En un día de cuarentena, ordenando la biblioteca, encontré un librito añejo y sugerente: “La ilusión”. Para Miguel-Ángel Martí la ilusión es una alegría anticipada de algo que no se tiene, pero que se espera poseer: es una mirada hacia el futuro, que llena de alegría el presente.
Nos ilusiona un proyecto que queremos realizar, y lo alimenta la esperanza de algún día lograrlo. La ilusión invita a soñar; la esperanza, a trabajar. Desde esa perspectiva, parece que hoy el confinamiento encarceló nuestra ilusión y, con ella, quizá la esperanza y hasta la alegría.

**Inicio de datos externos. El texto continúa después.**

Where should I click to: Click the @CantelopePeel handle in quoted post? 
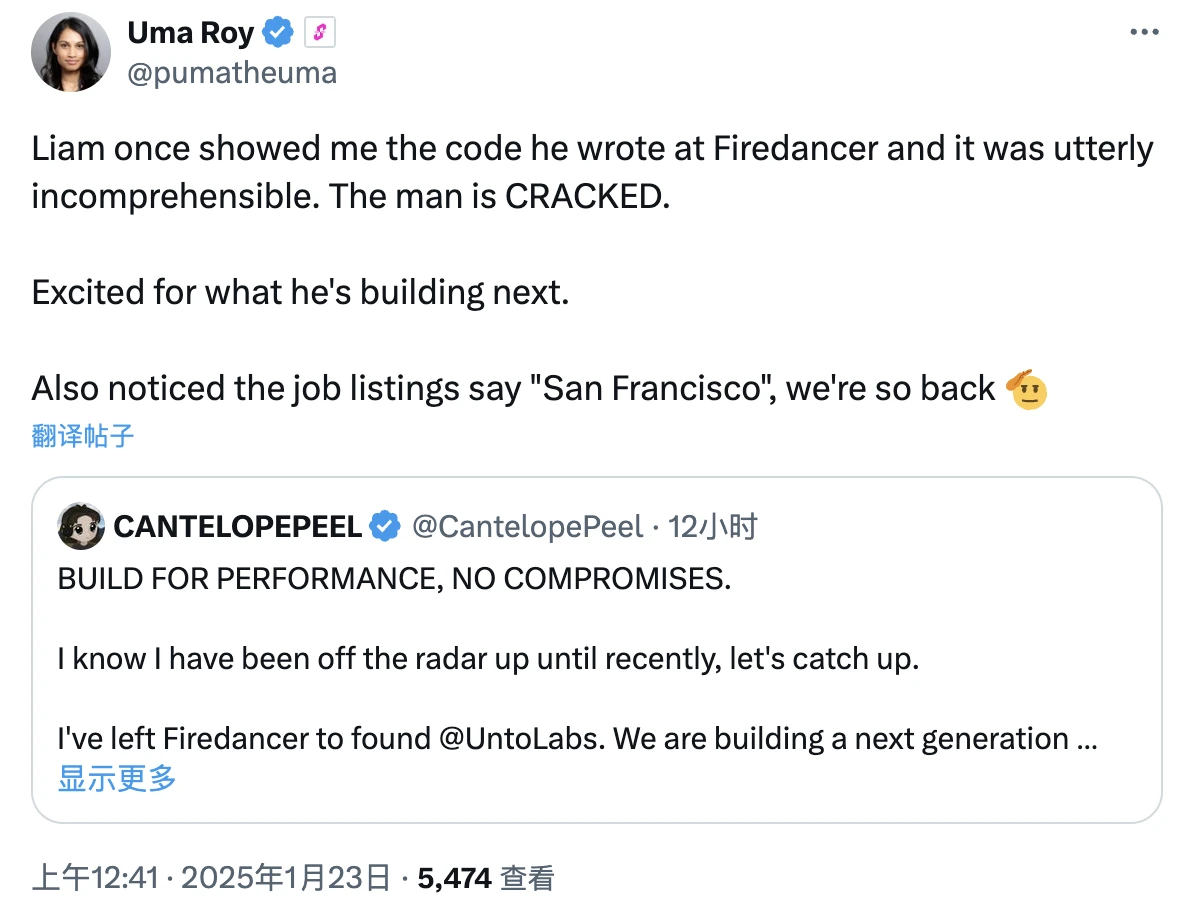(x=527, y=526)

La forzada transición al confinamiento ha limitado a muchos la posibilidad de ser felices, reemplazándola por la de sobrevivir. Junto al teletrabajo o el desempleo, la ansiedad entró en las casas, como nunca antes lo había hecho; pero no por exceso de proyectos, sino por falta de ilusión, incautando incluso el anhelo de soñar.
Paradojas
Esa aparente restricción para soñar, propia del confinamiento, dio paso a la trascendencia y cuestionó el propósito para vivir. De la noche a la mañana, el discurso colectivo pasó del “yo” al “nosotros”. Antes, el paradigma del éxito estaba instalado en el “ego”, en obtener resultados, alcanzar metas, títulos, dinero, mascotas, vehículo y apartamento; en consumir incansablemente para tener, no para ser felices. De pronto, el aislamiento obligó a velar por el bien común, a compartir el espacio personal para cederlo a otros, a limitar los movimientos, a quedarse encerrados para cuidar el país, a consumir menos para cultivar el ser; a reaprender que la felicidad no estaba en casa, sino en construir un hogar.

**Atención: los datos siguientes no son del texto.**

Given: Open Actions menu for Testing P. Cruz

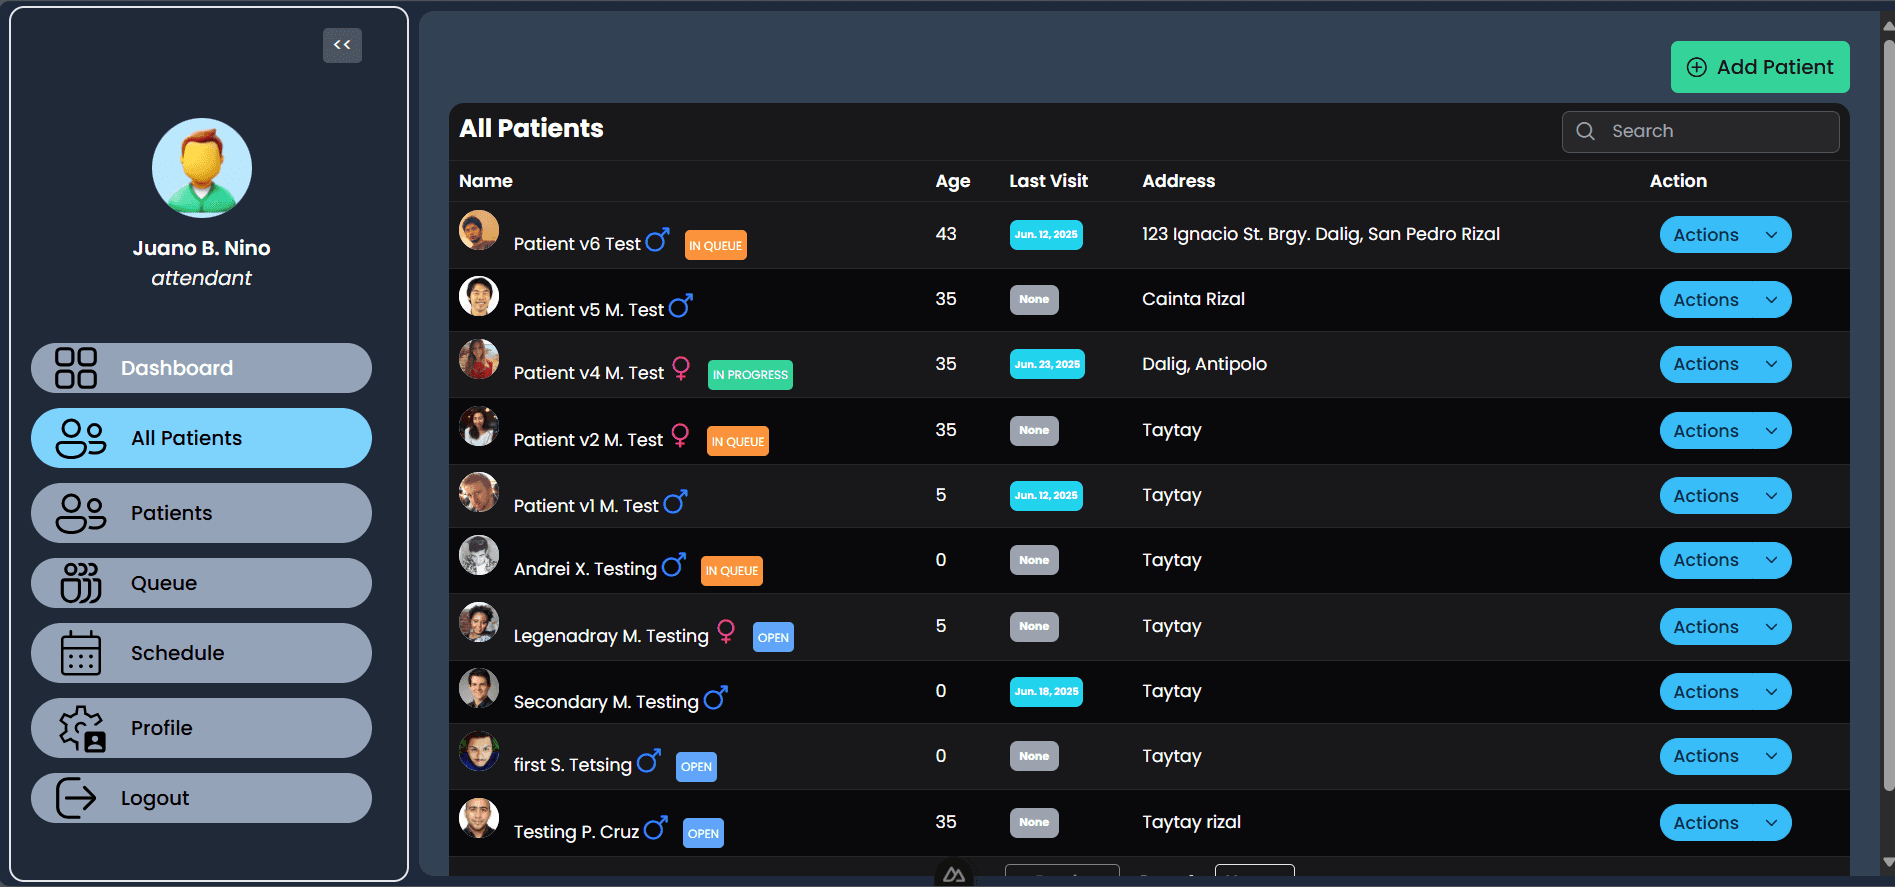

Paradójicamente, la ansiedad suscitó la reflexión; el confinamiento, la apertura; el abrirse llevó al diálogo. Como afirma un amigo, “dialogar” no es lo mismo que “negociar”. Aunque ambos buscan llegar a una solución, el diálogo es más noble, porque puede alimentar la ilusión y la esperanza. Se negocia con una agenda, con la expectativa de obtener unos resultados; en cambio, se dialoga para compartir, sin un afán de persuadir. Se puede dialogar con un indigente, y resolver su soledad; con un amigo y solucionar el mundo. Por el contrario, con un empresario, se negocia, pero no siempre se dialoga.
Quienes creen que a la pandemia del COVID le seguirá una insípida normalidad, tal vez convenga recordarles que el antídoto a la tristeza puede ser ese diálogo sincero que aviva la alegría. El diálogo puede hacer brillar la esperanza y rellenar de serenidad las vidas. El diálogo puede provocar las emociones y dar nobles sobresaltos. Dialogar con las personas correctas, puede revivir la ilusión en el confinamiento.